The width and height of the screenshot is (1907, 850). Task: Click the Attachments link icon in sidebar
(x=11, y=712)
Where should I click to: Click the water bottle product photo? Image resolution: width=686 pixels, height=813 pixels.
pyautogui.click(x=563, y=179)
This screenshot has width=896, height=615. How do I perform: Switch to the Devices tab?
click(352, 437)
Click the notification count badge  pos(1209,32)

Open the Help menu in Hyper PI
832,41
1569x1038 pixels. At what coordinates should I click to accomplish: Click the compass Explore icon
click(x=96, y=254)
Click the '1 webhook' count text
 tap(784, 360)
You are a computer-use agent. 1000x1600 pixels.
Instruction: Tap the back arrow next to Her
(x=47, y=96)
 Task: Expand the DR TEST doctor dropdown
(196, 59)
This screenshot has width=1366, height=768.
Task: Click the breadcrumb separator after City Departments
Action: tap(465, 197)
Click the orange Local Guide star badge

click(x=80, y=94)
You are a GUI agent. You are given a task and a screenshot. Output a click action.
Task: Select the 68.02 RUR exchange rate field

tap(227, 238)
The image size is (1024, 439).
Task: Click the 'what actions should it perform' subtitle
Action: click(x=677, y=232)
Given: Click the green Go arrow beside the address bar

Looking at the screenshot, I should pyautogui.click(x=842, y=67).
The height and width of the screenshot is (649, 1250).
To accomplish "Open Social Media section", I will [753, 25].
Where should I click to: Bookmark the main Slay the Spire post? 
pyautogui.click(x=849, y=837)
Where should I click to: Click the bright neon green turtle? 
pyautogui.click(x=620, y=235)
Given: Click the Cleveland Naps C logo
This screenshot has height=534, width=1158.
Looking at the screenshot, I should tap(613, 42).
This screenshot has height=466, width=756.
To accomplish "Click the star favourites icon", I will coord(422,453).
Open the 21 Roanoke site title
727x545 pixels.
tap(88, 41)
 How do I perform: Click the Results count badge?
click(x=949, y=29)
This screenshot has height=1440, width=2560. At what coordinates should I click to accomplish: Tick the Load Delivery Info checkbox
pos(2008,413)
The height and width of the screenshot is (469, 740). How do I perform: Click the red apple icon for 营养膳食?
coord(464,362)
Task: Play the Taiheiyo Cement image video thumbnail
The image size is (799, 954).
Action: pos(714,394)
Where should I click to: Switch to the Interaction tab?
--------------------------------------------------
### TO DO:
Reproduce all of the rows above, changing each "Where should I click to" to "Which spot should I click to" and keeping everything else the same.

### EXERCISE SOLUTION:
The width and height of the screenshot is (1907, 850). Task: Click the Attachments link icon in sidebar
(x=11, y=712)
Which spot should I click to: Click the water bottle product photo? Image resolution: width=686 pixels, height=813 pixels.
pyautogui.click(x=563, y=179)
This screenshot has width=896, height=615. How do I perform: Switch to the Devices tab?
click(352, 437)
Click the notification count badge  pos(1209,32)

Open the Help menu in Hyper PI
832,41
1569x1038 pixels. At what coordinates should I click to accomplish: Click the compass Explore icon
click(x=96, y=254)
Click the '1 webhook' count text
 tap(784, 360)
You are a computer-use agent. 1000x1600 pixels.
Instruction: Tap the back arrow next to Her
(x=47, y=96)
 Task: Expand the DR TEST doctor dropdown
(196, 59)
This screenshot has width=1366, height=768.
Task: Click the breadcrumb separator after City Departments
Action: tap(465, 197)
Click the orange Local Guide star badge

click(x=80, y=94)
You are a GUI agent. You are given a task and a screenshot. Output a click action.
Task: Select the 68.02 RUR exchange rate field

tap(227, 238)
The image size is (1024, 439).
Task: Click the 'what actions should it perform' subtitle
Action: click(x=677, y=232)
Given: Click the green Go arrow beside the address bar

Looking at the screenshot, I should pyautogui.click(x=842, y=67).
The height and width of the screenshot is (649, 1250).
To accomplish "Open Social Media section", I will [753, 25].
Which spot should I click to: Bookmark the main Slay the Spire post? 
pyautogui.click(x=849, y=837)
Which spot should I click to: Click the bright neon green turtle? 
pyautogui.click(x=620, y=235)
Given: Click the Cleveland Naps C logo
This screenshot has height=534, width=1158.
Looking at the screenshot, I should tap(613, 42).
This screenshot has height=466, width=756.
To accomplish "Click the star favourites icon", I will coord(422,453).
Open the 21 Roanoke site title
727x545 pixels.
tap(88, 41)
 How do I perform: Click the Results count badge?
click(x=949, y=29)
This screenshot has height=1440, width=2560. At what coordinates should I click to accomplish: Tick the Load Delivery Info checkbox
pos(2008,413)
The height and width of the screenshot is (469, 740). How do I perform: Click the red apple icon for 营养膳食?
coord(464,362)
Task: Play the Taiheiyo Cement image video thumbnail
The image size is (799, 954).
Action: pos(714,394)
Which spot should I click to: Switch to the Interaction tab?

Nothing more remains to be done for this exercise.